PROBLEM STATEMENT: Each line below either holds the string "agent" or doesn't. Count those that do and give only the number.

Stored records

__________________________________________________

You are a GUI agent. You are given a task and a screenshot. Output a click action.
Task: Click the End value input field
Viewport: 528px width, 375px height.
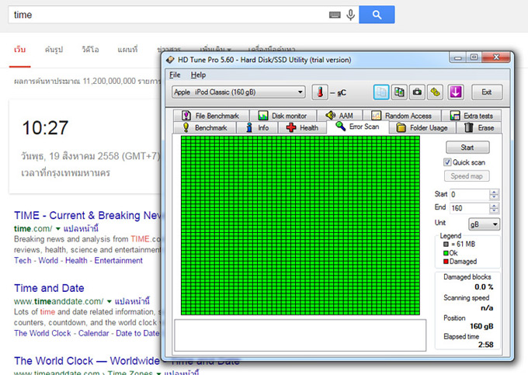(x=468, y=207)
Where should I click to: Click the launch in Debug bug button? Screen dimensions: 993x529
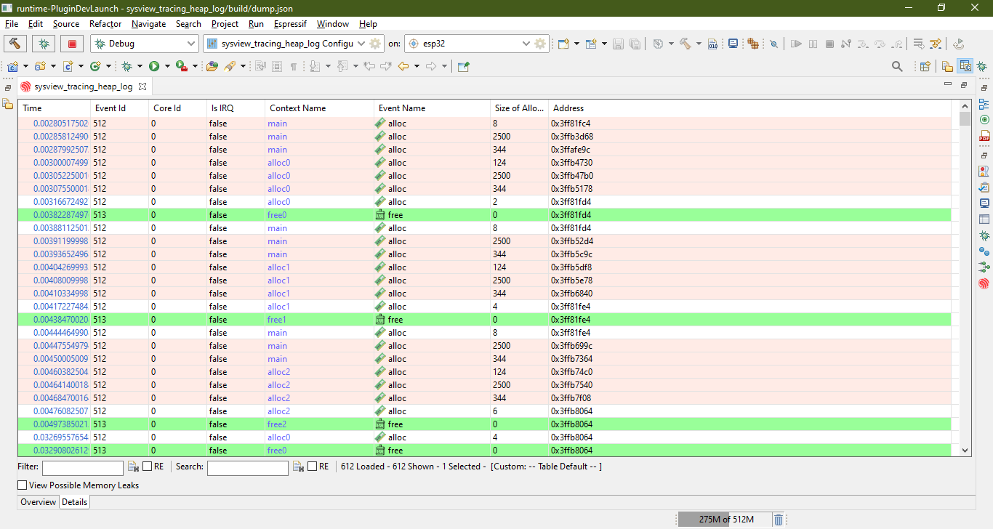[44, 44]
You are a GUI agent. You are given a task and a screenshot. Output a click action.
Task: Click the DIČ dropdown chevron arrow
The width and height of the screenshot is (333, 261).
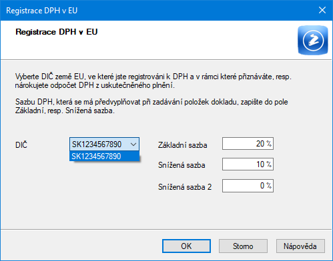pos(133,144)
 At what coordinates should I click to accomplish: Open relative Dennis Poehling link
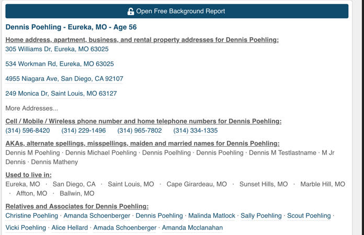pyautogui.click(x=159, y=216)
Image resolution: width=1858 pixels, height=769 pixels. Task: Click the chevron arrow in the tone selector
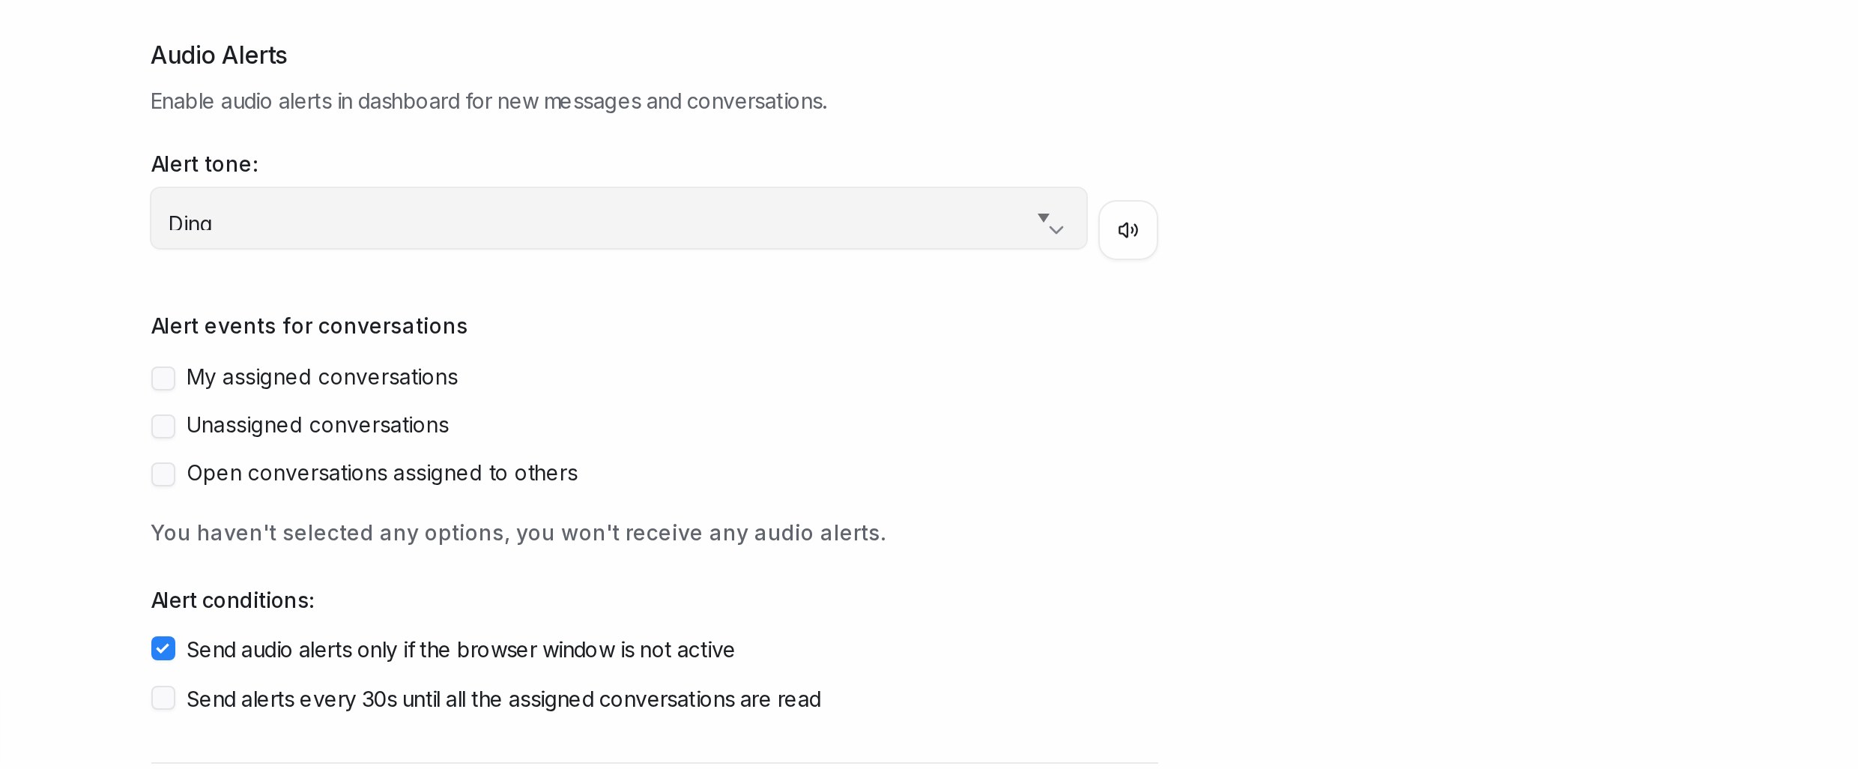click(1056, 230)
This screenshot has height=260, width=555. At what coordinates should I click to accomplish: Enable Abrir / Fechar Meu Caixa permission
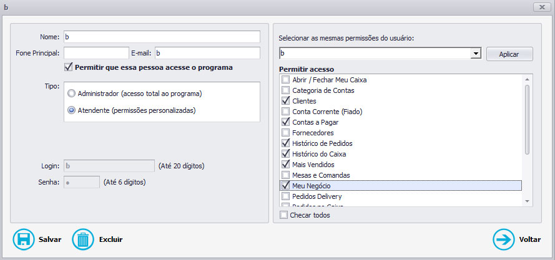(x=285, y=80)
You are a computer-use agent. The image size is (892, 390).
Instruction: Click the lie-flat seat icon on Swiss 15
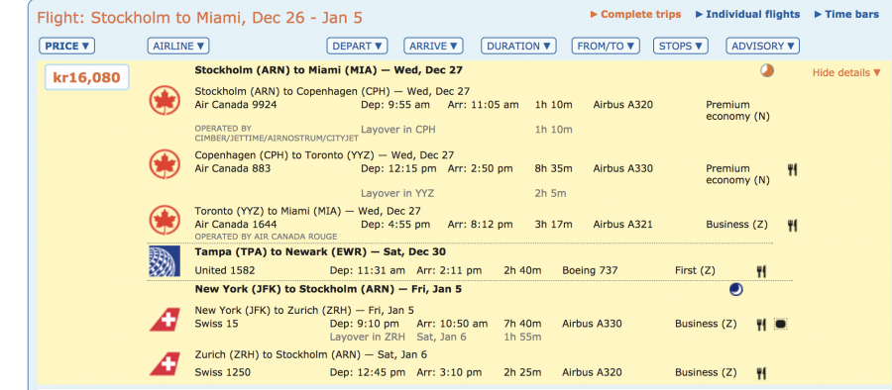(x=781, y=324)
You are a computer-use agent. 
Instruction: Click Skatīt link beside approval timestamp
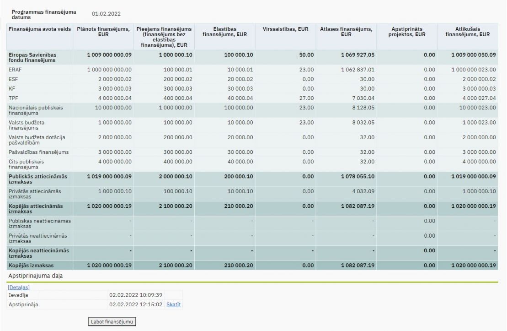(173, 304)
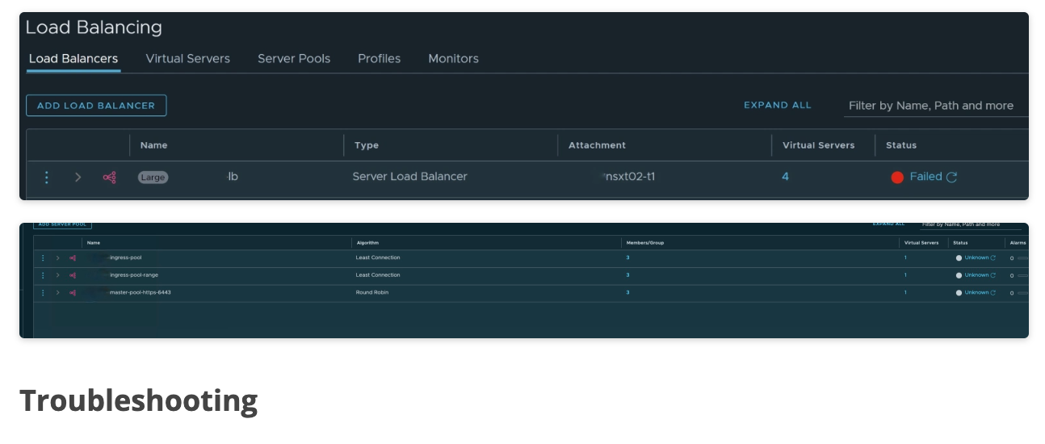Click the pool icon beside master-pool-https-6443

pyautogui.click(x=73, y=292)
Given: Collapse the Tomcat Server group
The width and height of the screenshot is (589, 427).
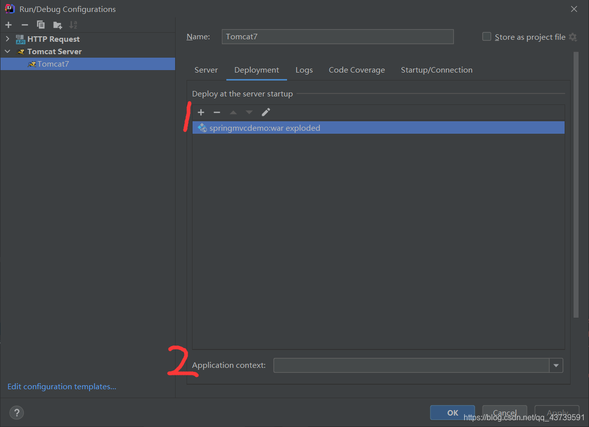Looking at the screenshot, I should 7,51.
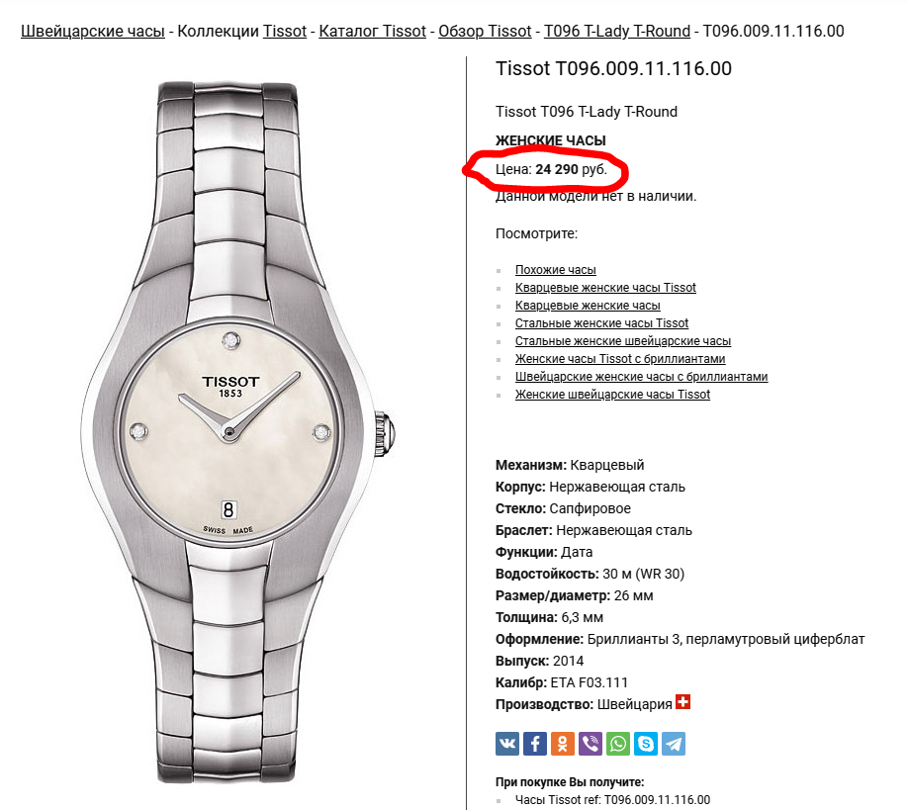Open Каталог Tissot breadcrumb link
The height and width of the screenshot is (810, 909).
[372, 31]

__________________________________________________

ANSWER BOX: 4